What is expected =
Looking at the entries, say how many lines contain the string "Task". Offer nothing besides the number.

Input records =
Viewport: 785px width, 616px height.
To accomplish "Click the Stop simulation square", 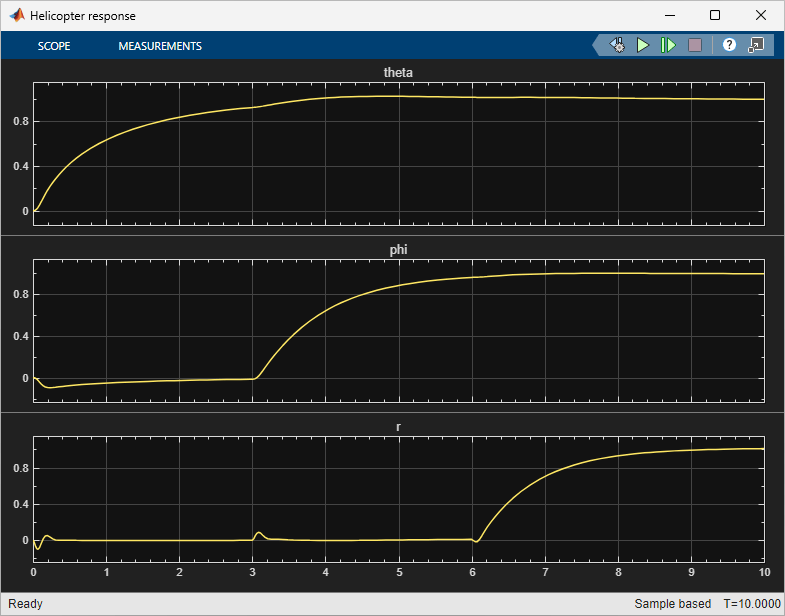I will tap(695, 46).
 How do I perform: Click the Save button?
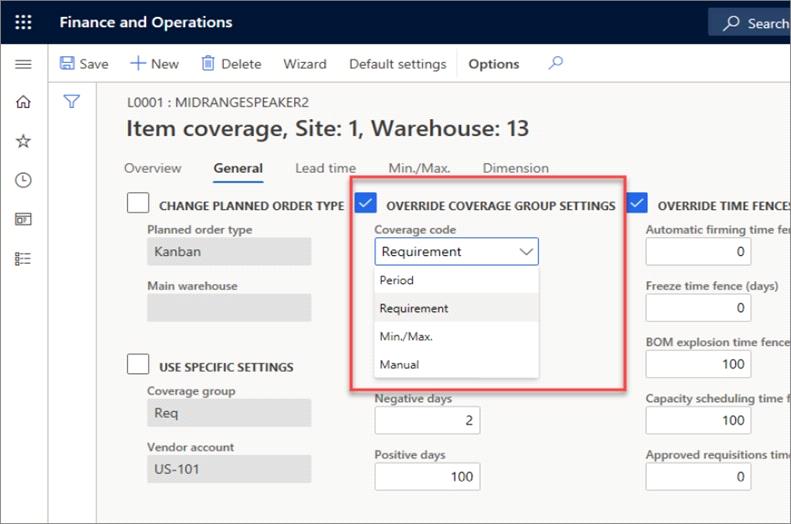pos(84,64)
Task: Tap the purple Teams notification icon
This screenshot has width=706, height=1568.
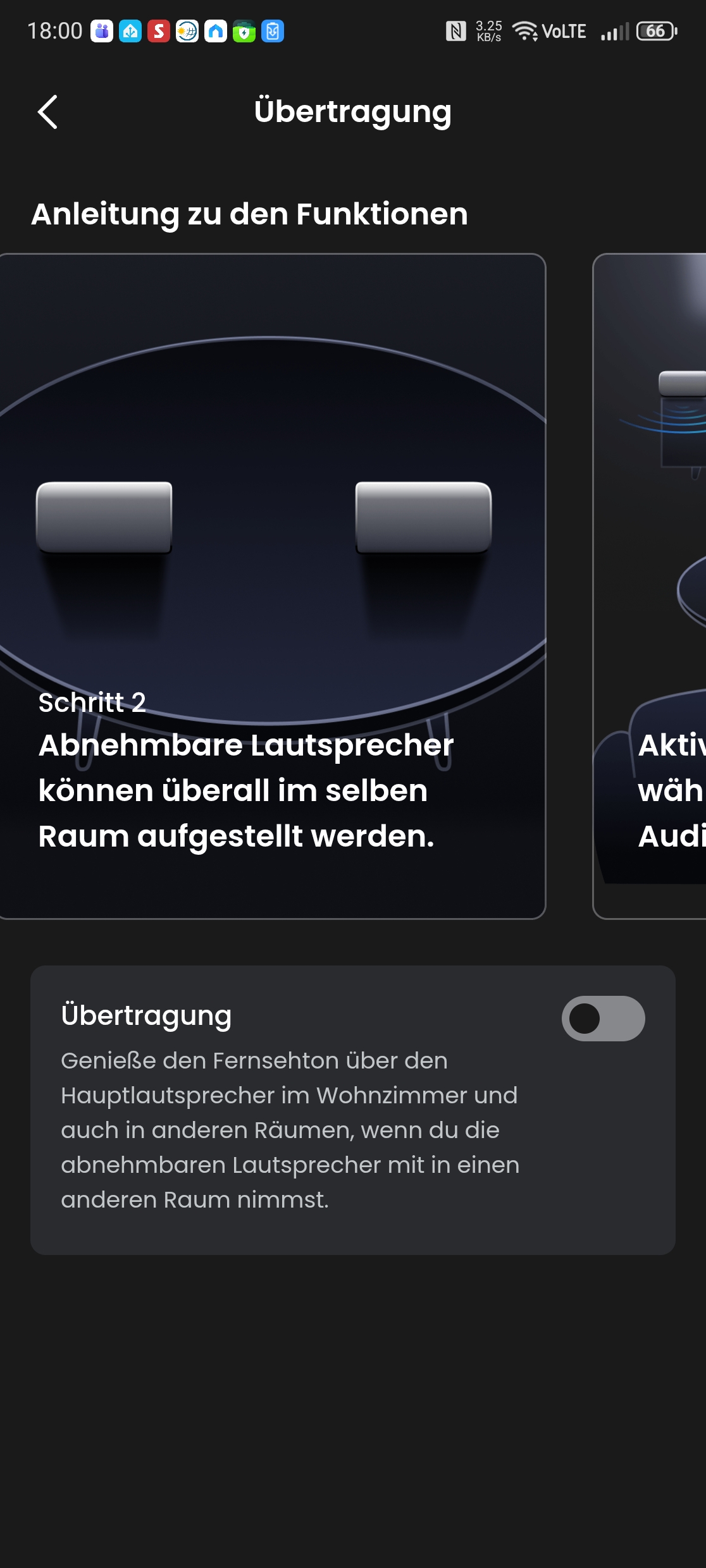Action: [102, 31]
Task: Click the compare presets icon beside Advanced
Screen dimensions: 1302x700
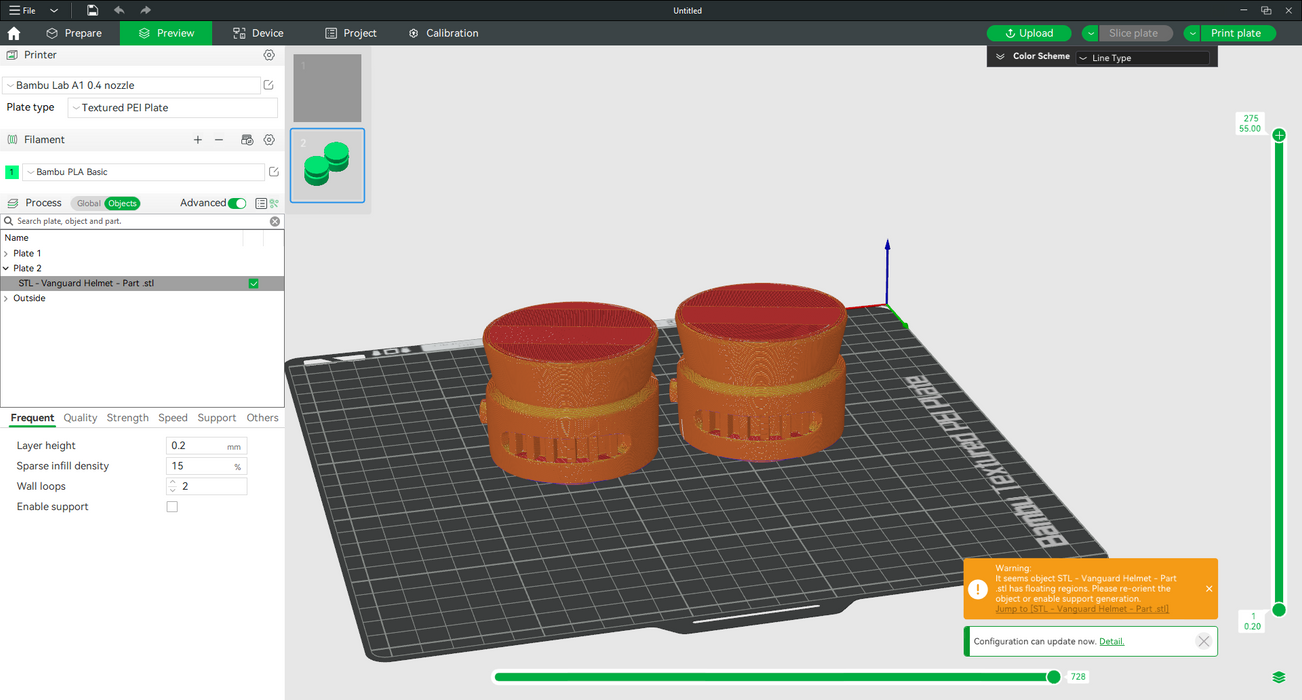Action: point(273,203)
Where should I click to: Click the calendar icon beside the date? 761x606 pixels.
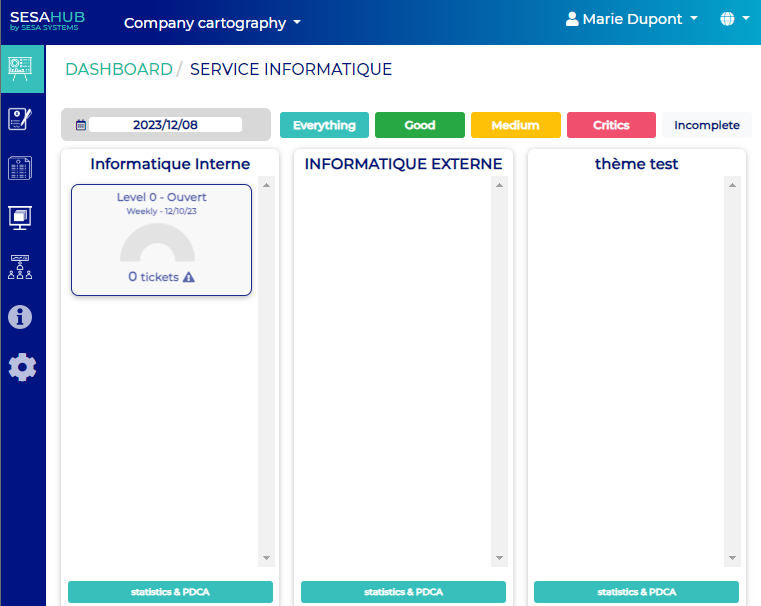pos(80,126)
--
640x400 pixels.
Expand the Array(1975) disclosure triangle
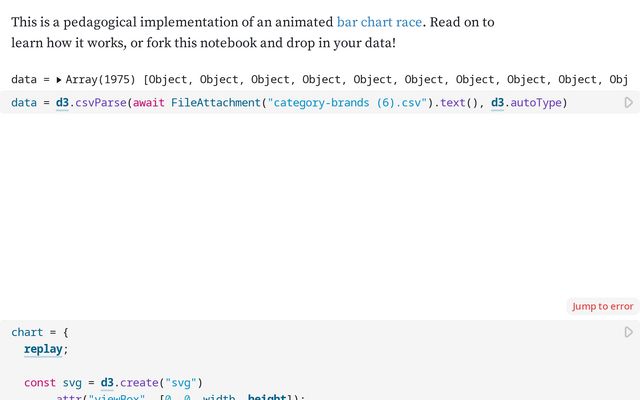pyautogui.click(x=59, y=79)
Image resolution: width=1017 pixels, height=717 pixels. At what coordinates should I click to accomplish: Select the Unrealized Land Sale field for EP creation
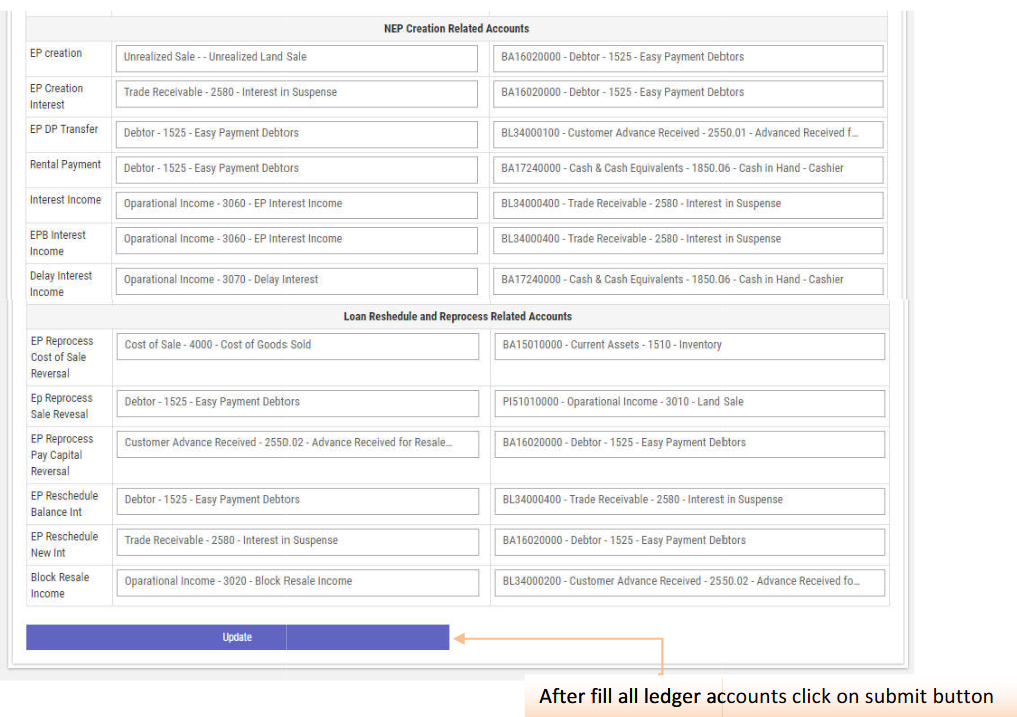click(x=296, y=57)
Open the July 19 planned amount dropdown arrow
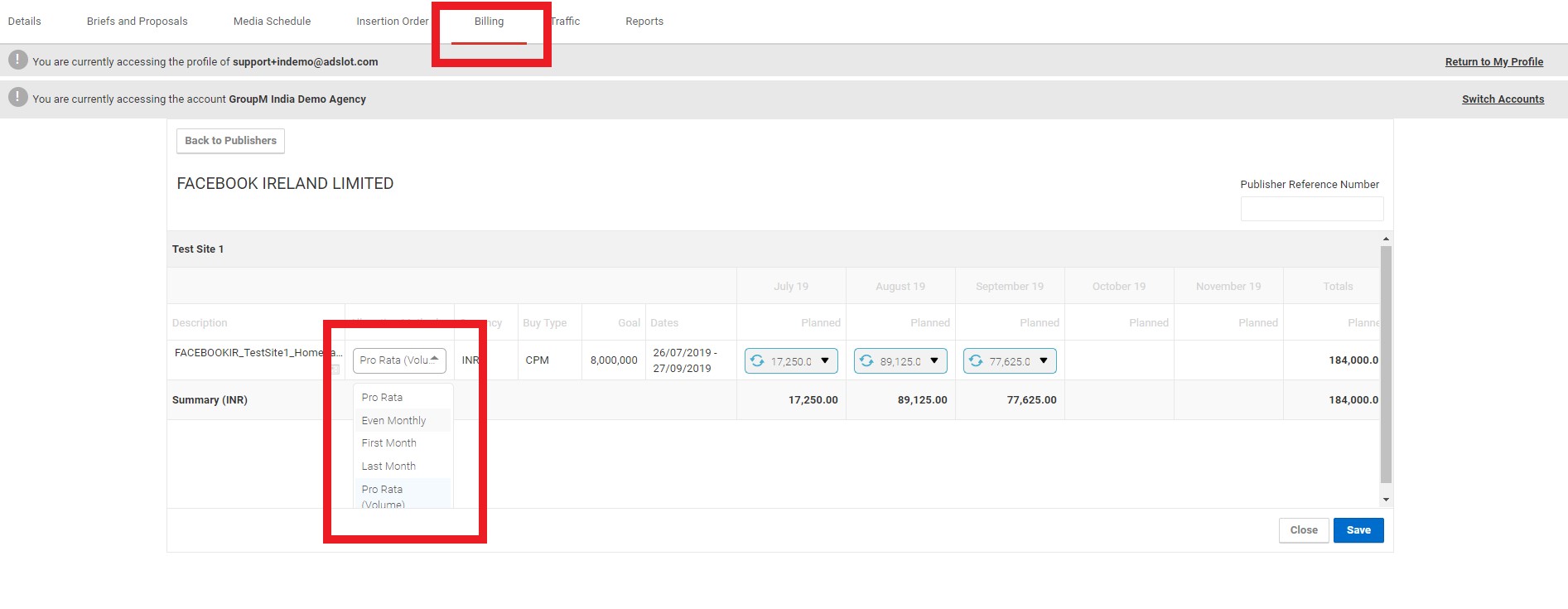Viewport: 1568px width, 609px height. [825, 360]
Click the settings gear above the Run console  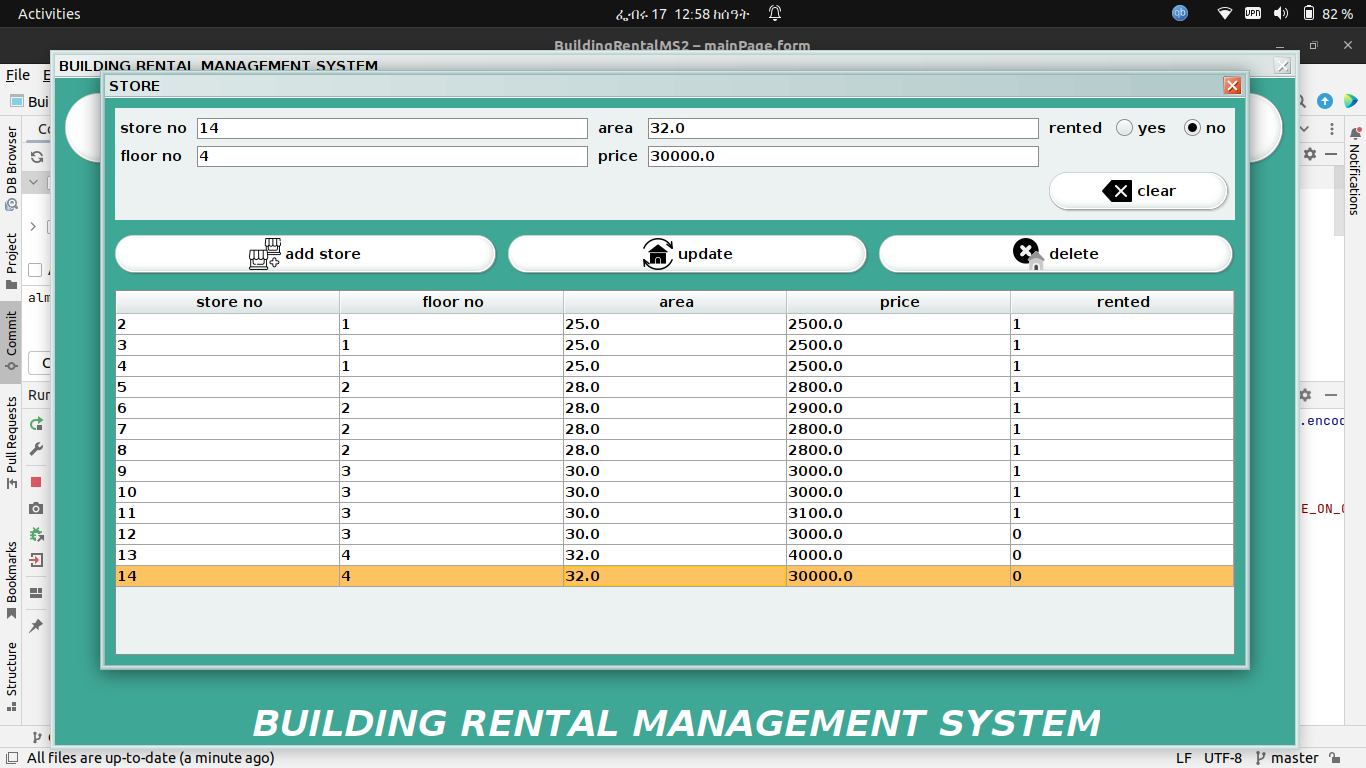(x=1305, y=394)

Answer for this exercise =
2